Apigenin Attenuates 2-Deoxy-D-ribose-Induced Oxidative Cell Damage in HIT-T15 Pancreatic β-Cells

Glucose toxicity contributes to progressive beta-cell failure and the development of overt diabetes. Oxidative stress is an important aspect of glucose toxicity in pancreatic beta-cells. We investigated whether the flavonoid apigenin protects pancreatic beta-cells from 2-deoxy-D-ribose (dRib)-induced oxidative cell damage. HIT-T15 pancreatic beta-cells were cultured with or without apigenin in the presence of dRib.
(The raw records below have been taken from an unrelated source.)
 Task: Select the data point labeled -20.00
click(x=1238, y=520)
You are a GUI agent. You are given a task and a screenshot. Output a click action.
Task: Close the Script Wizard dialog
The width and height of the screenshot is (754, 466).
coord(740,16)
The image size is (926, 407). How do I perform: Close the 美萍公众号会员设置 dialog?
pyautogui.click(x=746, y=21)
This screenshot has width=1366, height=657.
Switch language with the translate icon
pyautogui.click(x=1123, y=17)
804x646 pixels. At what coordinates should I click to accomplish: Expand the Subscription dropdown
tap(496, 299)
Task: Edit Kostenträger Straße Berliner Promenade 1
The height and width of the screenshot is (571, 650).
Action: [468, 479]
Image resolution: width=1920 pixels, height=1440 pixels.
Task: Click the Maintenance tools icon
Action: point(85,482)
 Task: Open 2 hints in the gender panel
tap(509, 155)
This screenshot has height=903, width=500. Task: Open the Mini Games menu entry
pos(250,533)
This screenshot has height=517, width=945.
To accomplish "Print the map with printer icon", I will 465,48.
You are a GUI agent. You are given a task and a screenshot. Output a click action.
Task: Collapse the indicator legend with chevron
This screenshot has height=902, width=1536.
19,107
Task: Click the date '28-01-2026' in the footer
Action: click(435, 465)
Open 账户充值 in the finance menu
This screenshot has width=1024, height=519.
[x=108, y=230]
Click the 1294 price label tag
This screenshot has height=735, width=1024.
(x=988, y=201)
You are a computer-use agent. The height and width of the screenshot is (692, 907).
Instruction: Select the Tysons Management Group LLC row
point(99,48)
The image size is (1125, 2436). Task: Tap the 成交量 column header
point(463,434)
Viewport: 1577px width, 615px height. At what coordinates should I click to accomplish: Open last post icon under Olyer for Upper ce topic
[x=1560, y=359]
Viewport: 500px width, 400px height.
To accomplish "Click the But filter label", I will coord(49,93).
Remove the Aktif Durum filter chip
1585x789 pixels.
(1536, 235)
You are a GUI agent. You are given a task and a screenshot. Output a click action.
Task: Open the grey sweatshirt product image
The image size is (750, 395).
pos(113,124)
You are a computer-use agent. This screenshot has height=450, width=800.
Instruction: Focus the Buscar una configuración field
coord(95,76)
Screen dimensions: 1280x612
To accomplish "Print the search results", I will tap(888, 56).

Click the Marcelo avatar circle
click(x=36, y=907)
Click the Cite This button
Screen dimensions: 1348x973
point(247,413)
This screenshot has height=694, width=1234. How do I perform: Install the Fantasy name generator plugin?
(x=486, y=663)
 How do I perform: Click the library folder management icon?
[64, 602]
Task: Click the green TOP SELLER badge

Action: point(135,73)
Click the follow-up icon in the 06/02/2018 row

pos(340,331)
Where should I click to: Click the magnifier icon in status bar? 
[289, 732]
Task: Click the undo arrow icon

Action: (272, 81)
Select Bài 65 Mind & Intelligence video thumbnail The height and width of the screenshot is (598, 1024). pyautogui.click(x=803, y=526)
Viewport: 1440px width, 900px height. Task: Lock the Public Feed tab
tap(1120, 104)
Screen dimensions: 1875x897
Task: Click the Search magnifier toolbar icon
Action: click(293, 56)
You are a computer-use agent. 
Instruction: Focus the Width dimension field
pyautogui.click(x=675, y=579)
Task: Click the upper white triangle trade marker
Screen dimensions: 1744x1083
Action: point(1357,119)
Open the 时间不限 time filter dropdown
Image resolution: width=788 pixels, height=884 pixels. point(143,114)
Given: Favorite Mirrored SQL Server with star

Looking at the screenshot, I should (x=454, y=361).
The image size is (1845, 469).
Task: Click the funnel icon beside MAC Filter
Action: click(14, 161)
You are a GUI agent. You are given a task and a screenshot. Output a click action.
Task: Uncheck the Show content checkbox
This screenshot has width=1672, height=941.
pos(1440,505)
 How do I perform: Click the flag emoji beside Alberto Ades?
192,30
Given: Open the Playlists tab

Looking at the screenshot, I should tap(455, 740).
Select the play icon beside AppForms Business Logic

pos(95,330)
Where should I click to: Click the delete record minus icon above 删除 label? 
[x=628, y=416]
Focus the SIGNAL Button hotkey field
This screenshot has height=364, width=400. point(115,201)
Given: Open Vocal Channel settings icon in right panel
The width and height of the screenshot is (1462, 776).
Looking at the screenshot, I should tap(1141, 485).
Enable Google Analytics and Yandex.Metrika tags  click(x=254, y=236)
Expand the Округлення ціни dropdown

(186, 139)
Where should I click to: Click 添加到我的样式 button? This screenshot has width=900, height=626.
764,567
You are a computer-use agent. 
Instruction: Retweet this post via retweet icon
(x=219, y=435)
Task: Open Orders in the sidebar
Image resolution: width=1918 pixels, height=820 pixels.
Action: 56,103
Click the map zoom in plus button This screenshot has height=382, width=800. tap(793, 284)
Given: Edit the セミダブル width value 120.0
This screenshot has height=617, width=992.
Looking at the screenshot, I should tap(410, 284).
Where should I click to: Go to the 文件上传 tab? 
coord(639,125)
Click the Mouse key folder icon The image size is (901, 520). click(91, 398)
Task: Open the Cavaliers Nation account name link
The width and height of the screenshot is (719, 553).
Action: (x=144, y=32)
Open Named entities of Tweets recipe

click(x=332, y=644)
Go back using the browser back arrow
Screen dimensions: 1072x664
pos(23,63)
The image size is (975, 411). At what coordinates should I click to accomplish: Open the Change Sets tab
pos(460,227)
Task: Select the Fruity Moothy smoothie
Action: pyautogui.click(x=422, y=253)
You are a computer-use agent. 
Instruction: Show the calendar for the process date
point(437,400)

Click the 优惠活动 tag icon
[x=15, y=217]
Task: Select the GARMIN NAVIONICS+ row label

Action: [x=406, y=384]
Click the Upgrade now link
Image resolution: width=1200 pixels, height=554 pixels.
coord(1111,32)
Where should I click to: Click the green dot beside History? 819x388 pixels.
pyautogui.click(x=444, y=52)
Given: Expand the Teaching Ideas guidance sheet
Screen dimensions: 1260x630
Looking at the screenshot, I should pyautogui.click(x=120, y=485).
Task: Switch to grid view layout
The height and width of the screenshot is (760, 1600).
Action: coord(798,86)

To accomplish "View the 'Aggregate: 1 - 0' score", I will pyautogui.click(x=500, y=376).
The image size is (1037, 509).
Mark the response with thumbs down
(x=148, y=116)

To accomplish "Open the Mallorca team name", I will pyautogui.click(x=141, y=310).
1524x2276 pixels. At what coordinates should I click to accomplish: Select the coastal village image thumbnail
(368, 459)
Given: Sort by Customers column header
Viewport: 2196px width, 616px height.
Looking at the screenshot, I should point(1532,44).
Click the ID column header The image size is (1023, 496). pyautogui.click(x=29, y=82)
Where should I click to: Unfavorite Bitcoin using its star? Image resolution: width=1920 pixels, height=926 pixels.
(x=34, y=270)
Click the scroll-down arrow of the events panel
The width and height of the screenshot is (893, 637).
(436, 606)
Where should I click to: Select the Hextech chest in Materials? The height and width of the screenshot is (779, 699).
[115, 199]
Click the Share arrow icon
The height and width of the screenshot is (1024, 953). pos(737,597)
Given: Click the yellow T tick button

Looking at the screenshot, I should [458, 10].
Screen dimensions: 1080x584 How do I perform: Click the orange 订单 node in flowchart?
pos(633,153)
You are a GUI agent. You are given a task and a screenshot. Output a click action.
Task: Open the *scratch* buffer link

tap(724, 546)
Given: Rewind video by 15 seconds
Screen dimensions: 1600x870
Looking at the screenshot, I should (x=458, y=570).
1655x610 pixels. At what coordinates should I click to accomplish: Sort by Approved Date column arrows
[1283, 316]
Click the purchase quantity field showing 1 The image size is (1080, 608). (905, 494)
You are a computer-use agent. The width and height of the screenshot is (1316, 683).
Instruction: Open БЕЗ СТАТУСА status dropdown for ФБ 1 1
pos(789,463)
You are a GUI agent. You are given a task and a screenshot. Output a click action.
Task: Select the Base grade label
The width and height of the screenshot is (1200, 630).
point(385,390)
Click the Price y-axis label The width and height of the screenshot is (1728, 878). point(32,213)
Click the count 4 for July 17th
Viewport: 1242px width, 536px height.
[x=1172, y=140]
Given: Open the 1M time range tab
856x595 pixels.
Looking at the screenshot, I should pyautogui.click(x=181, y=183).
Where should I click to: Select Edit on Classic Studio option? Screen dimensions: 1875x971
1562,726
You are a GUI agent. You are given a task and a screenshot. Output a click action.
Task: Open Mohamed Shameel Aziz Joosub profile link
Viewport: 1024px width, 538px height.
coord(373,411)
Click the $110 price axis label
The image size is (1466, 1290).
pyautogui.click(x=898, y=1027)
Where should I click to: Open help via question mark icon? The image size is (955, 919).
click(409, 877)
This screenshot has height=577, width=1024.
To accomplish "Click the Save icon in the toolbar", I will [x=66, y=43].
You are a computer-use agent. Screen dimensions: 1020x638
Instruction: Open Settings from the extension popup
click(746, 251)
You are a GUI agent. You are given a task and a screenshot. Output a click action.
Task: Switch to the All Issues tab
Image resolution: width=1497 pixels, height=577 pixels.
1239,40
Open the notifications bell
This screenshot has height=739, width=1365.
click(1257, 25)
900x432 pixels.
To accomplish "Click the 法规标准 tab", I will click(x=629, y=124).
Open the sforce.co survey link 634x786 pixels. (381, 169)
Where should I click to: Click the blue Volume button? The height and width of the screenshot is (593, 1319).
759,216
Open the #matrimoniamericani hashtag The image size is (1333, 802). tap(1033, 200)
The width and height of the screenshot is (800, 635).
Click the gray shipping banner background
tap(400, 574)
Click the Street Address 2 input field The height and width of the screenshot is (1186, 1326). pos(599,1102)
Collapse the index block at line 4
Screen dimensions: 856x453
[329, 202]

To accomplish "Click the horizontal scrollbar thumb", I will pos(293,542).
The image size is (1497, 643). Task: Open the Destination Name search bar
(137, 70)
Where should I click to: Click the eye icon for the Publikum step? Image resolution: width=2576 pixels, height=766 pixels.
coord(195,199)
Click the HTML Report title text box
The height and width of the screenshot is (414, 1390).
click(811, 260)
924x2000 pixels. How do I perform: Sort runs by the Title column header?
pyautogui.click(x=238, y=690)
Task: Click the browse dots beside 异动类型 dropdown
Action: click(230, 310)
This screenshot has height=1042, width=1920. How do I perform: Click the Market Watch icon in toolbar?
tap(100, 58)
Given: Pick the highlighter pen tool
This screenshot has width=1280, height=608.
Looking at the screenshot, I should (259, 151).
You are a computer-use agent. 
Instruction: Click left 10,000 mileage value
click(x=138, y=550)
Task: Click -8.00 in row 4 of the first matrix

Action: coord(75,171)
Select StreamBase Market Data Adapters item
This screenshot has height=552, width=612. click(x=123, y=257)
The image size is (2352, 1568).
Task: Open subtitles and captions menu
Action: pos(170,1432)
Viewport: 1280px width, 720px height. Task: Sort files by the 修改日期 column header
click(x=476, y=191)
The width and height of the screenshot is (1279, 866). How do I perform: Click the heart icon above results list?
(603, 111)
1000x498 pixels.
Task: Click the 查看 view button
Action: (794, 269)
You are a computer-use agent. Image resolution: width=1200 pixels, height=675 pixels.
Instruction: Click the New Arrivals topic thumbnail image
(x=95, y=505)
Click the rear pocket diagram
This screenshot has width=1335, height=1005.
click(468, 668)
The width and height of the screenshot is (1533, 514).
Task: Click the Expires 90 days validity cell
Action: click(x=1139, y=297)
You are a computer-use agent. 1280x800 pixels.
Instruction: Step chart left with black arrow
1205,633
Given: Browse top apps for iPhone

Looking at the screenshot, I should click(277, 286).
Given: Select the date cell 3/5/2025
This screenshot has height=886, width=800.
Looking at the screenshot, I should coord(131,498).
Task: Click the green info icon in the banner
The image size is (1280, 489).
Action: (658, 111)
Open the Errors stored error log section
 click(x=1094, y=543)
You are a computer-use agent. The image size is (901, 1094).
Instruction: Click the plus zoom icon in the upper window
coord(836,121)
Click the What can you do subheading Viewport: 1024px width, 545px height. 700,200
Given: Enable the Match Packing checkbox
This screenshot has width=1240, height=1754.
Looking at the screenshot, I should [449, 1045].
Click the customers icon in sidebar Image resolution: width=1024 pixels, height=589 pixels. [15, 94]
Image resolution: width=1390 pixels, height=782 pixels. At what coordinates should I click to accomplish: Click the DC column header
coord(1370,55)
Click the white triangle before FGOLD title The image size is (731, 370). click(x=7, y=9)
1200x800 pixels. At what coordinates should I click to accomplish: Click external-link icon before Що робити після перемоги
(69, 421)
Time- and dose-dependent cell viability was monitored using a cell counting kit (CCK-8), while the induction of apoptosis was analyzed using a cell death enzyme-linked immunosorbent assay (ELISA) kit. Mitochondria] membrane potential (Delta Psi(m),) was determined using the JC-1 kit. Intracellular oxidative stress was measured by fluorometric analysis of DCFH oxidation using 2',7'-dichlorofluorescin diacetate (DCFH-DA) as the probe. In addition, the DNA binding activity of the oxidative stress-related transcriptional factors nuclear factor-kappa B (NF-kappa B) and activator protein 1 (AP-1) were analyzed. dRib reduced cell survival and Delta Psi(m), while it markedly increased intracellular levels of reactive oxygen species (ROS), apoptosis, and the activity of the oxidative stress-related transcription factors NF-kappa B and AP-1. However, pretreatment of cells with apigenin attenuated all the dRib-induced effects. The anti-oxidants, N-acetyl-L-cysteine (NAC) and alpha lipoic acid (ALA), also prevented both dRib-induced oxidative damage and activation of NF-kappa B and AP-1. Taken together, these results suggest that apigenin attenuates dRib-induced cell damage in pancreatic beta-cells via oxidative stress-related signaling.